• _Records supplied_
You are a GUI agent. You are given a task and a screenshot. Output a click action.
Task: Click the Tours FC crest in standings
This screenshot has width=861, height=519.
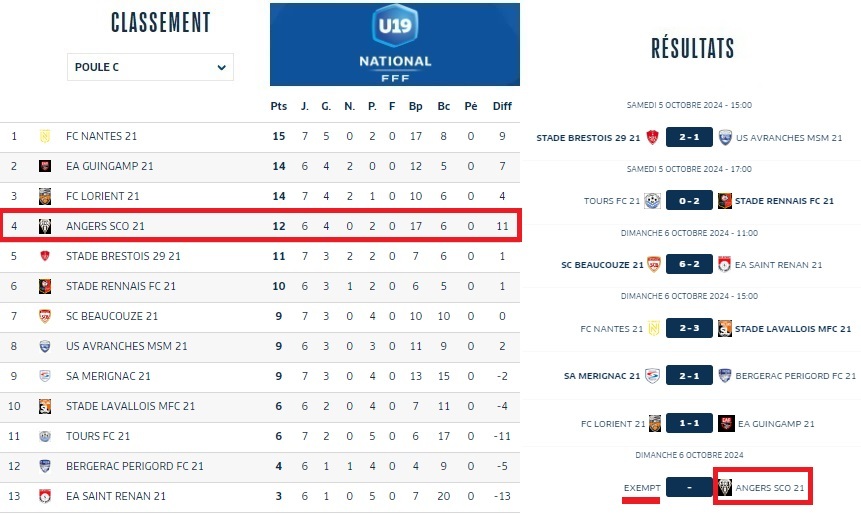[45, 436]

* * *

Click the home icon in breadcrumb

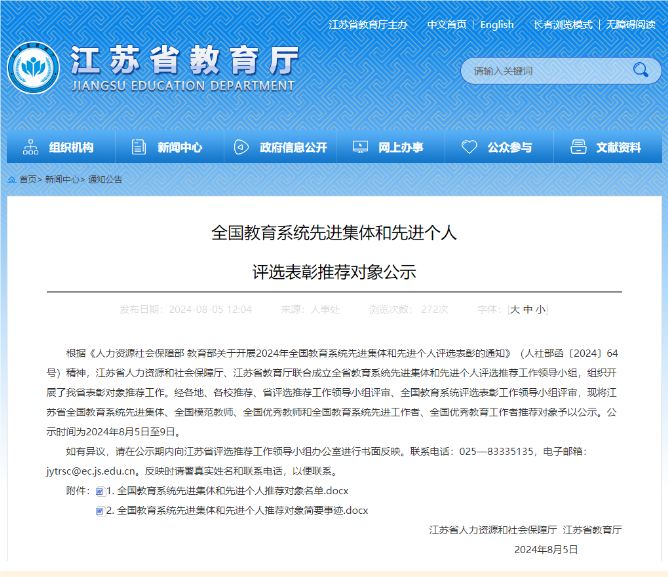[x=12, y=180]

• _To be done_
Display each line of the material above that contains the string "screenshot", matching case exactly.

• _Exercise response_
You are a GUI agent. You are given a task and a screenshot. Output a click action.
This screenshot has width=861, height=519.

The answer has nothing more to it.